Replicating data between cloud clusters with Streams Replication Manager in the cloud
You can set up and configure an instance of Streams Replication Manager in a CDP Data Hub cluster to replicate data between CDP Data Hub clusters. In addition, you can use Streams Messaging Manager to monitor the replication process.
Consider the following replication scenario.
In this scenario, data is replicated between two CDP Data Hub clusters that are provisioned in different CDP Public Cloud environments. More specifically, data in CDP Data Hub East is replicated to CDP Data Hub West by an instance of Streams Replication Manager running in CDP Data Hub West.
Both CDP Data Hub clusters are provisioned with the default Streams Messaging cluster definitions.
Streams Replication Manager and Streams Messaging Manager are available in both clusters, but the instances in CDP Data Hub East are not utilized in this scenario.

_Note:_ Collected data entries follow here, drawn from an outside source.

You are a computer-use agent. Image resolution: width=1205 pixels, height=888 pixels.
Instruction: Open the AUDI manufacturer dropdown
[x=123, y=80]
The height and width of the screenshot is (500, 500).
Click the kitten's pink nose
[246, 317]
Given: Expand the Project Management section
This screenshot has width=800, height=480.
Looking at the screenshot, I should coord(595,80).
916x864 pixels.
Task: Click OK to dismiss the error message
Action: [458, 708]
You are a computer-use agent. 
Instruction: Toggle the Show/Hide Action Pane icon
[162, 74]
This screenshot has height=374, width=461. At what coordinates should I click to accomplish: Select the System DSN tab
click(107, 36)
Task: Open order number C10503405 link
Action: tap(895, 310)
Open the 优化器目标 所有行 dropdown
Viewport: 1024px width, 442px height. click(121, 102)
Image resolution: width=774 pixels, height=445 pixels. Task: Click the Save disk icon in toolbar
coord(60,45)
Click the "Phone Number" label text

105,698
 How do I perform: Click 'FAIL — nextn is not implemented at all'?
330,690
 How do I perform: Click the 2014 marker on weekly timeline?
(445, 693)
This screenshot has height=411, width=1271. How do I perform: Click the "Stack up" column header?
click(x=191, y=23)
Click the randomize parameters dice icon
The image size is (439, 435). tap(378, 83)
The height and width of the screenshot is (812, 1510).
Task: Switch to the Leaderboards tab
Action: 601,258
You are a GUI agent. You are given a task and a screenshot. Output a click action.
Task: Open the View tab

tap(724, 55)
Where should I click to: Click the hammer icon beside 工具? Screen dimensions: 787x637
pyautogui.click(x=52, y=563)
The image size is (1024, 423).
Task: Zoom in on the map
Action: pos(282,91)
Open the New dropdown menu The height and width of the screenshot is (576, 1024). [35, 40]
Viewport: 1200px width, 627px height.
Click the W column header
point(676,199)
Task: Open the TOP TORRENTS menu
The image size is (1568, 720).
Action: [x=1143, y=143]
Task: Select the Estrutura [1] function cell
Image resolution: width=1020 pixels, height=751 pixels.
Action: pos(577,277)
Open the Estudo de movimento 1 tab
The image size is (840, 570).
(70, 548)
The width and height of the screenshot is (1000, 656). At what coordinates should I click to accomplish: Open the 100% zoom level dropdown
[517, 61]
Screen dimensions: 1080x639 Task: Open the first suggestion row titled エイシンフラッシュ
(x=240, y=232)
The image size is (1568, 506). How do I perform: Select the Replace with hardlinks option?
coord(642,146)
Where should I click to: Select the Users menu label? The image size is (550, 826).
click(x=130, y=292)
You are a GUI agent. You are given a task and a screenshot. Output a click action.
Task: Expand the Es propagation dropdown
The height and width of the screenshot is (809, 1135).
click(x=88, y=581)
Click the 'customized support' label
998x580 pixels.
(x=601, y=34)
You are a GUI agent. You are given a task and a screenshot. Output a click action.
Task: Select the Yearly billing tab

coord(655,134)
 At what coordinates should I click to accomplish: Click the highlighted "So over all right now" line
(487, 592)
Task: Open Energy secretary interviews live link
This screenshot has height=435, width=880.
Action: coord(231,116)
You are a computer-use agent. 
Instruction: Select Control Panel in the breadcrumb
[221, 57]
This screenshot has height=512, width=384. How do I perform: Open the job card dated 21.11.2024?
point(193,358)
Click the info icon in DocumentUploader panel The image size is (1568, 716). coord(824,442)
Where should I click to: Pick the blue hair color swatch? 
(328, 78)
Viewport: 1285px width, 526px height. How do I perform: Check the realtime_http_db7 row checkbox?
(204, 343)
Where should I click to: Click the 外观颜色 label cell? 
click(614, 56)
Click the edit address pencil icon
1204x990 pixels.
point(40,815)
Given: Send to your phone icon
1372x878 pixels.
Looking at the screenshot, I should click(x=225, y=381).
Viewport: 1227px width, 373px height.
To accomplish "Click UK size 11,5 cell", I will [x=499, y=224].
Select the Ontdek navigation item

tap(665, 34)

This example scenario does not go into detail on how to set up the clusters and assumes the following.
-
Two Data Hub clusters provisioned with the Streams Messaging Light Duty or Heavy Duty cluster definition are available.
For more information, see Setting up your Streams Messaging cluster in the CDF for Data Hub library. Alternatively, you can also review the cloud provider specific cluster creation instructions available in the Cloudera Data Hub library.
- Network connectivity and DNS resolution are established between the clusters.
-
Create a machine user for Streams Replication Manager in Cloudera Management Console.
A machine user is required so that Streams Replication Manager has credentials that it can use to connect to the Kafka service in the CDP Data Hub cluster. This step is only required in the environment where Streams Replication Manager is not running. In the case of this example, this is the CDP Public Cloud East environment.
- Navigate to Management Console > User Management.
- Click Actions > Create Machine User.
-
Enter a unique name for the user and click Create.
For example:
srm
After the user is created, you are presented with a page that displays the user details. - Click Set Workload Password.
- Type a password in the Password and Confirm Password fields. Leave the Environment field blank.
-
Click Set Workload Password.
A message appears on successful password creation.
-
Grant the machine user access to your environment.
You must to grant the machine user access in your environments, otherwise Streams Replication Manager will not be able to connect to the Kafka service with this user. This step is only required in the environments where Streams Replication Manager is not running. In the case of this example this is the CDP Public Cloud East environment.
- Navigate to Management Console > Environments, and select the environment where your Kafka cluster is located.
-
Click Actions > Manage Access.
Use the search box to find and select the machine user you want to use.A list of Resource Roles appears.
- Select the EnvironmentUser role and click Update Roles.
- Go back to the Environment Details page and click Actions > Synchronize Users to FreeIPA.
-
On the Synchronize Users page, click Synchronize
Users.
Synchronizing users ensures that the role assignment is in effect for the environment.
-
Add Ranger permissions for the user you created for Streams Replication Manager.
This step is only required in the environment where Streams Replication Manager is not running. In the case of this example, this is the CDP Public Cloud East environment.
- Navigate to Management Console > Environments, and select the environment where your Kafka cluster is located.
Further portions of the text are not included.